### Information given
....................

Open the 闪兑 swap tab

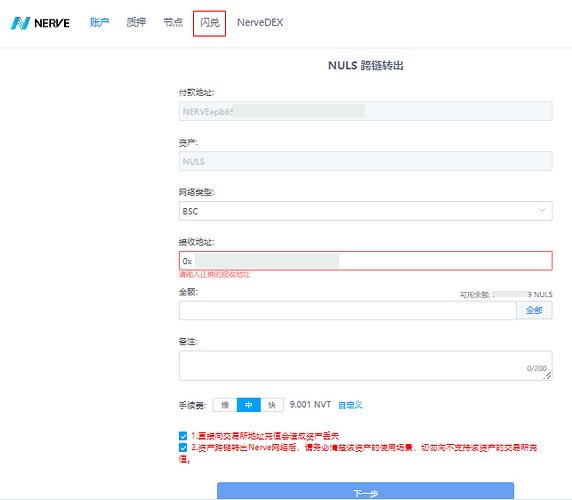[x=210, y=23]
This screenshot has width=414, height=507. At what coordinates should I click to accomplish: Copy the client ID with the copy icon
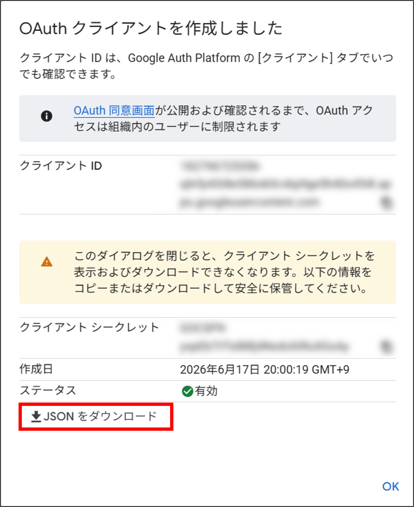(386, 202)
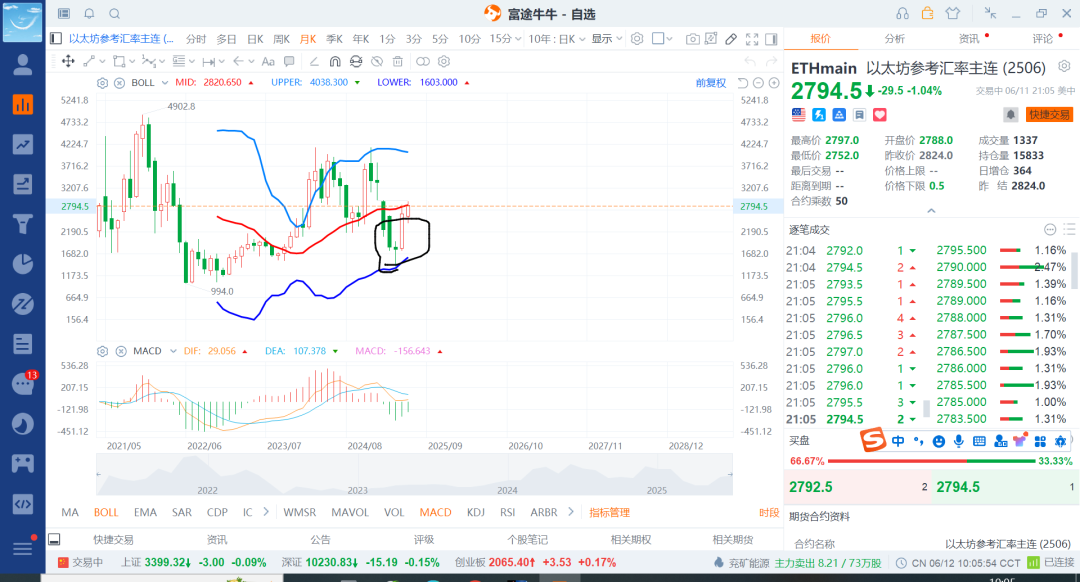Open the messages icon with 13 badge
This screenshot has width=1080, height=582.
tap(23, 383)
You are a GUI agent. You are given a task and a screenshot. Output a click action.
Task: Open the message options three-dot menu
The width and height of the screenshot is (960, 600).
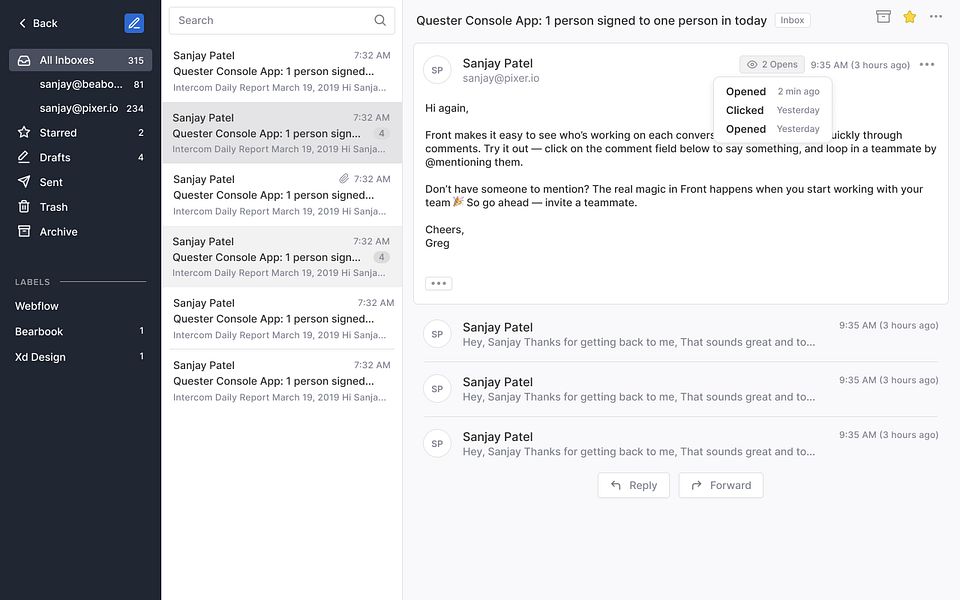pyautogui.click(x=927, y=65)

....................

### Instructions for the task
Your copy should match the records word for word, with the pictures removed.

### Output of the exercise
Open the 闪兑 swap tab

[x=210, y=23]
This screenshot has width=414, height=507. At what coordinates should I click to accomplish: Copy the client ID with the copy icon
(386, 202)
Open the messages icon with 13 badge
This screenshot has width=1080, height=582.
tap(23, 383)
You are a GUI agent. You are given a task and a screenshot. Output a click action.
Task: Open the message options three-dot menu
The width and height of the screenshot is (960, 600).
pyautogui.click(x=927, y=65)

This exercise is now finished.